When COVID-19 hit Las Vegas hard during the first couple of years of this decade, Dr. Kevin Lee, an internal medicine resident at the Kirk Kerkorian School of Medicine at UNLV, was one of the physicians trying to keep patients alive who were infected with the virus.
The intensive care unit at University Medical Center, he remembers, was packed with patients, frequently those of which had difficulty breathing on their own, and who sometimes even had to be placed on ventilators to get oxygen into their lungs.
In the beginning of the pandemic, what frustrated Lee and other physicians, he says, was how few tools they had to help hospitalized patients with the new coronavirus recover – basically, it was supportive care, including help with breathing and hydration, care not unlike treatment for severe symptoms of the flu.
“There was this terrible feeling of powerlessness,” he says. “I remember having to call families of patients in the middle of the night, telling them to come to the hospital right away, that we were in the middle of (CPR) chest compressions right then in an effort to save their loved one’s life...It was so painful during that time to deal with patients and their families in that situation.”
During that time, it was also painful for Lee – as a child, he immigrated with his parents from South Korea to the United States – to receive calls from frightened family members who were dealing in another way with the outgrowth of the coronavirus outbreak, which was first reported in China: people of Asian and Pacific Islander descent in the U.S. were being blamed, scapegoated, for the new virus, based solely on their race.
By June 2021, less than two years after the pandemic exploded in the U.S., authorities reported there’d been more than 9,000 anti-Asian incidents, from taunts to outright assaults, nationwide.
“My parents (they live in the Chicago area) were afraid to come out of their house,” Lee says. “We talked about ways they could stay safe, and they calmed down. I never had trouble in Las Vegas, but when I visited Chicago, I stayed aware of my surroundings when I took a walk.”
A month away from finishing his three-year residency in Las Vegas – he’s going on to the University of Hawaii for a fellowship in cardiology – Lee shared challenges he’s faced, some thoughts about his future, and how he got to this place and time.

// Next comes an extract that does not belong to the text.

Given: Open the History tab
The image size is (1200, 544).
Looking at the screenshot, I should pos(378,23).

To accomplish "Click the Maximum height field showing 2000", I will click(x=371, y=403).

Dr. Aditi Singh, program director for the medical school’s internal medicine residency program, has been impressed with Lee.

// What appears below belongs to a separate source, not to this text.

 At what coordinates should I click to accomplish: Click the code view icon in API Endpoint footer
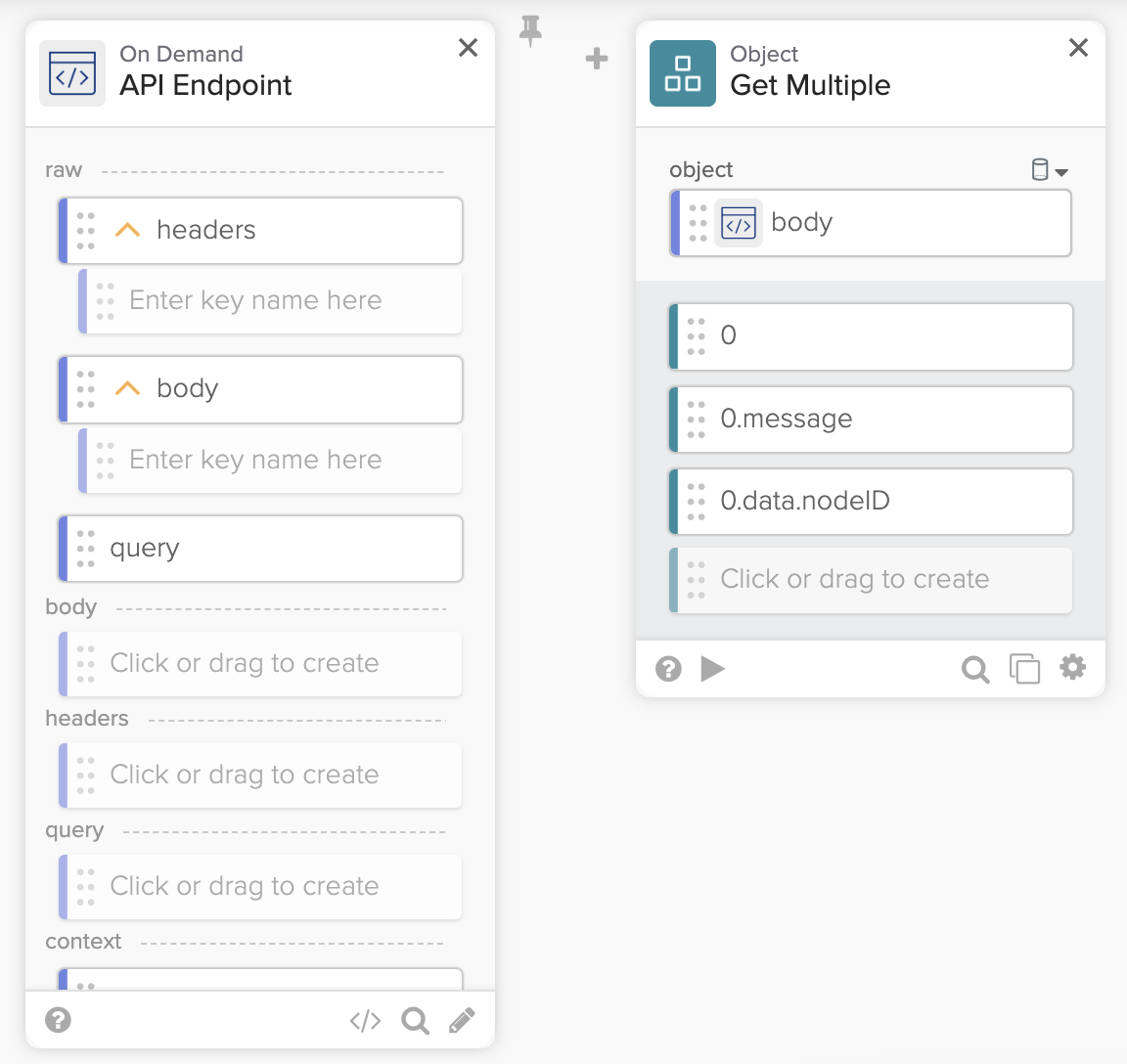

“He has a proactive nature, determination, and a can-do attitude,” she says.
Those traits, coupled with a heightened sense of empathy, Lee says, are largely an outgrowth of being part of an immigrant family, with parents who made large sacrifices to ensure that he had the educational opportunities to choose the career of his choice.
He was six years old when his parents – his father left a well-paying position as regional district manager/director for a clothing company – decided to immigrate to the U.S. from South Korea. His parents worried that the South Korean educational system would steer him into a particular area of study based on examinations and background.
“They’re more strict there when it comes to changing decisions about a career,” Lee says.
Language challenges in the U.S., Dr. Lee says, were more difficult than his parents expected, causing employment difficulties for his father, the family’s breadwinner. While the youngster who became a physician navigated ESL (English as a second language) courses pretty well in elementary school – he says while some students laughed at his pronunciations, others reached out to help him – his father’s struggle with the language was more severe.
Lee remembers how his father would tape classes taught in English that could allow him to become a taxi driver and ask his then 10-year-old son to translate the instruction into Korean so he could understand it. “I’ll never forget the complexity of his emotions as he worked to understand. It was hard for me to translate because I didn’t know either language that well. But he managed to pass the test and get his chauffeur's license.”
When one of his Spanish-speaking patients and his patient’s family were having difficulties understanding what he told them about the possibility of a heart transplant, Lee said he flashed back to his father’s challenges with language. “What my father went through in trying to understand has made me more empathetic to patients having problems understanding. I want my patients to fully appreciate what treatments I might be giving them, so I make sure they get the proper translation.”
Finding science fascinating in middle school, Lee said that by the time he reached the University of Illinois, he saw medicine as a way to use his love for science. After receiving his bachelor’s degree at the University of Illinois in Champaign-Urbana, he went to medical school at the University of Illinois Chicago. Initially, he thought about becoming a surgeon, but changed to cardiology (he had to do a residency in internal medicine first) because of the intellectual challenge of a specialty that helps treat or prevent cardiovascular problems, still the leading cause of death in the U.S.
Because of the sacrifice of his parents that gave him the opportunity to choose his own career path – Lee says they could have lived a less challenging financial life in South Korea – he says he is determined to be a physician who never grows complacent, who thinks he knows enough about the pathology of disease from his studies.
“I always want to know more about what I don’t know about,” he says. “With my patients, I always research how best to treat them. I’ve really appreciated the independence I’ve had in my residency here in helping make important decisions on behalf of patients.”